TASK STATEMENT
Transcribe the data exactly, from its beginning up to and including the line that contains "[bar-toggle] (630, 68)". Omit the pictures from your transcription.

STORED RECORDS
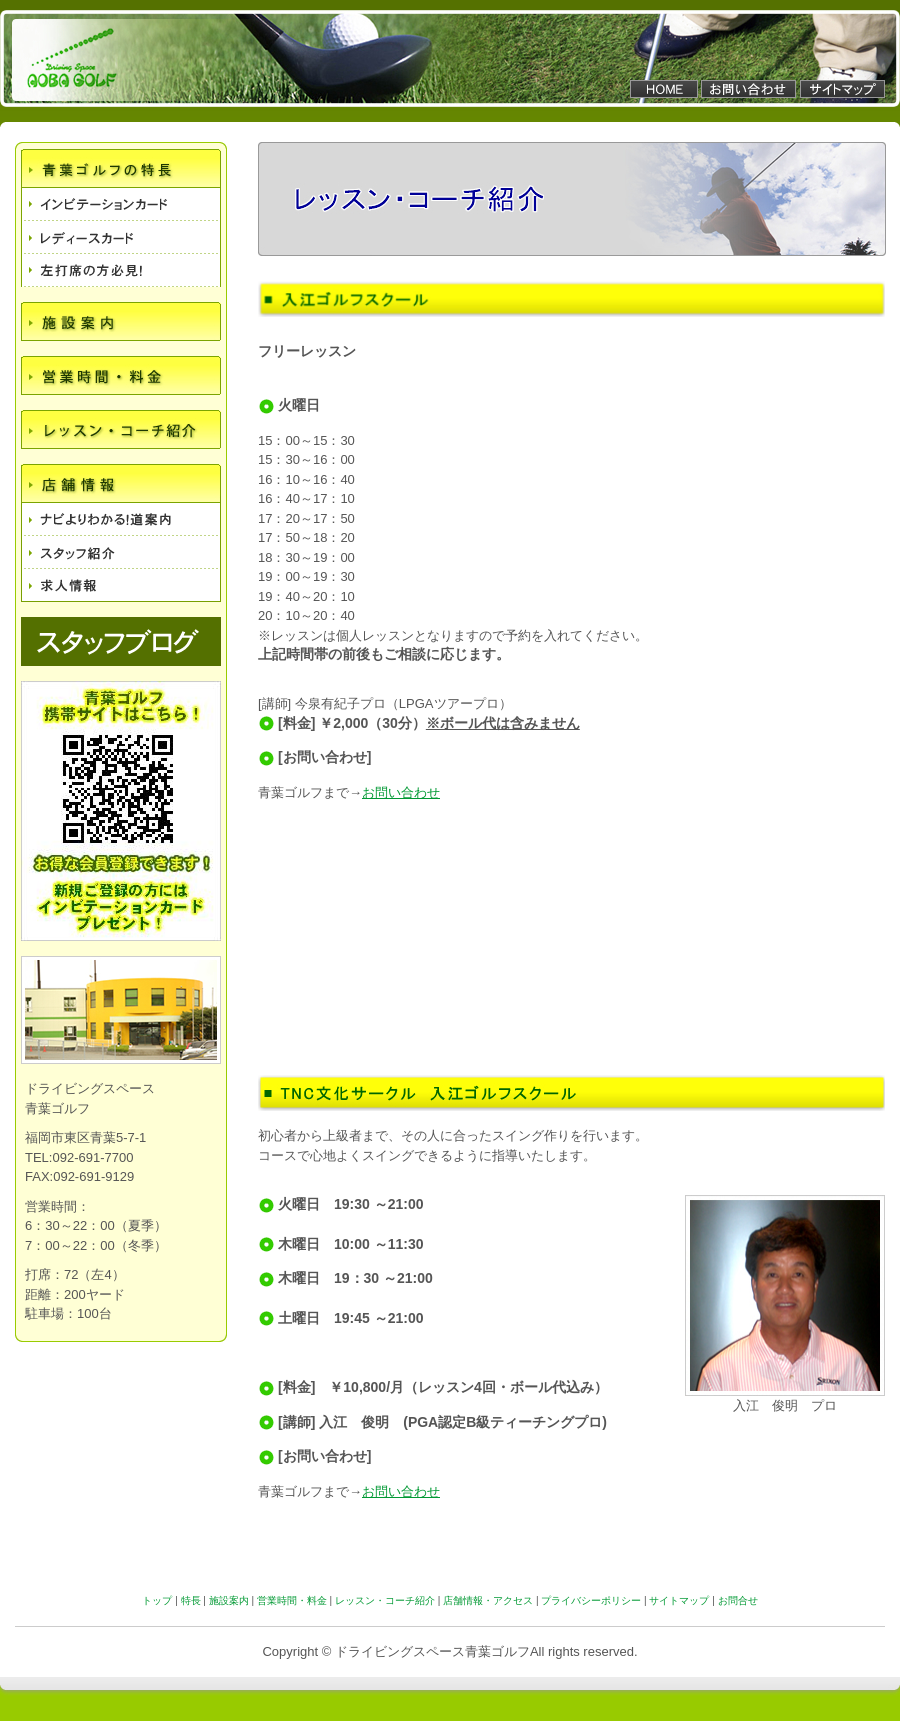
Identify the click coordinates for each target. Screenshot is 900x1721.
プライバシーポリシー (591, 1600)
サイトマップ (679, 1600)
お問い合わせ (401, 792)
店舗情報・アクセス (488, 1600)
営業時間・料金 (292, 1600)
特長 (191, 1600)
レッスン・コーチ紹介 (385, 1600)
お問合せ (738, 1600)
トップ (157, 1600)
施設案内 (229, 1600)
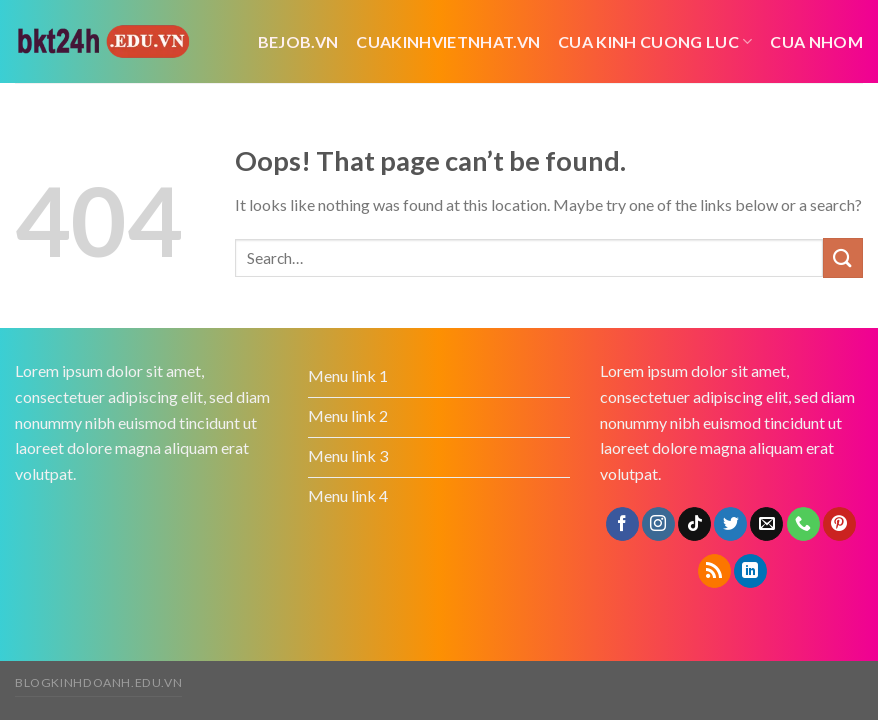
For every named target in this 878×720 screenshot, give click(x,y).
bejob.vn (298, 41)
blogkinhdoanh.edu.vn (98, 682)
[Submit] (843, 257)
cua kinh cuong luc (655, 41)
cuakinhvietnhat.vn (448, 41)
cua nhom (816, 41)
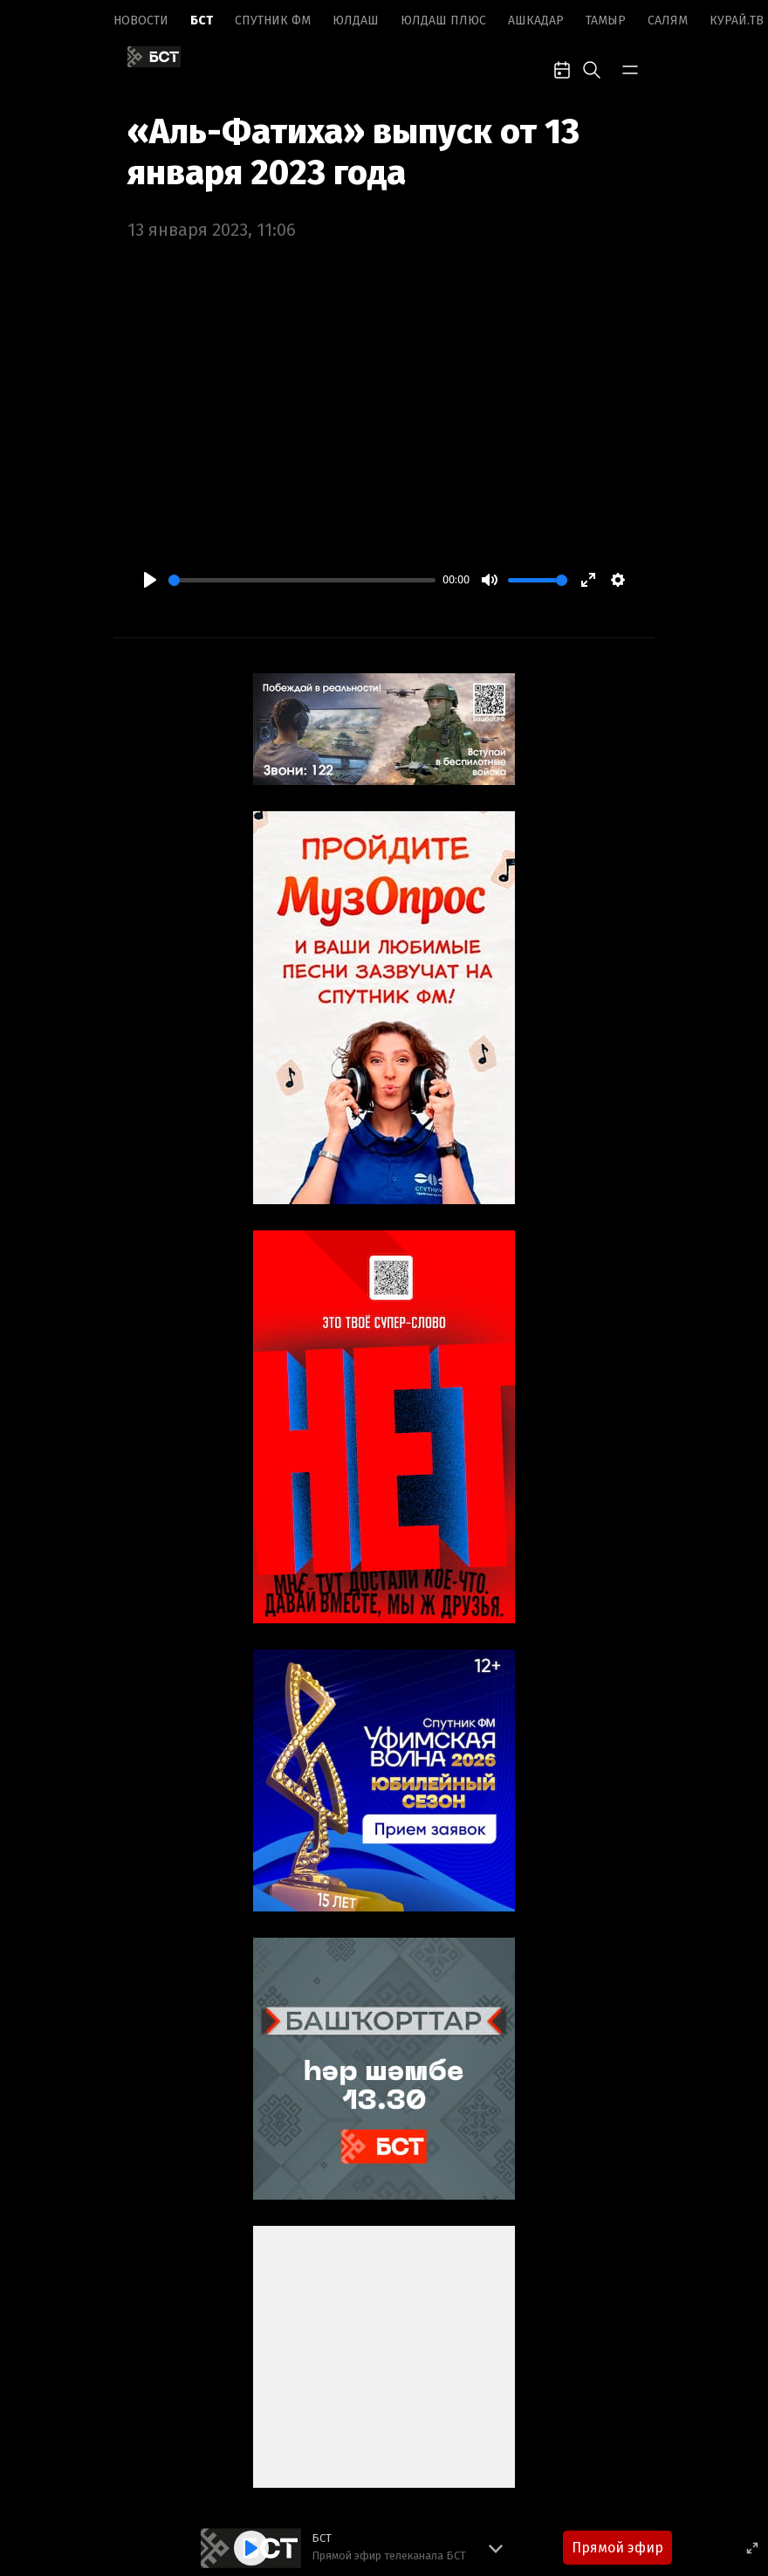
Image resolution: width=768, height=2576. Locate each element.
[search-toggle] (592, 68)
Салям (668, 20)
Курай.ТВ (737, 20)
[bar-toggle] (630, 68)
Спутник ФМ (273, 20)
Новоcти (140, 20)
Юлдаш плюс (443, 20)
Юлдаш (356, 20)
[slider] (301, 580)
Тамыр (606, 20)
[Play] (150, 580)
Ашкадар (536, 20)
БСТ (201, 20)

SOLUTION TO THIS TASK
Identify the click coordinates for each target. Screenshot is 900x1721.
プライバシーポリシー (591, 1600)
サイトマップ (679, 1600)
お問い合わせ (401, 792)
店舗情報・アクセス (488, 1600)
営業時間・料金 (292, 1600)
特長 (191, 1600)
レッスン・コーチ紹介 (385, 1600)
お問合せ (738, 1600)
トップ (157, 1600)
施設案内 (229, 1600)
For every named target in this 878×720 screenshot, give click(x,y).
bejob.vn (298, 41)
blogkinhdoanh.edu.vn (98, 682)
[Submit] (843, 257)
cua kinh cuong luc (655, 41)
cuakinhvietnhat.vn (448, 41)
cua nhom (816, 41)
Image resolution: width=768, height=2576. Locate each element.
[search-toggle] (592, 68)
Салям (668, 20)
Курай.ТВ (737, 20)
[bar-toggle] (630, 68)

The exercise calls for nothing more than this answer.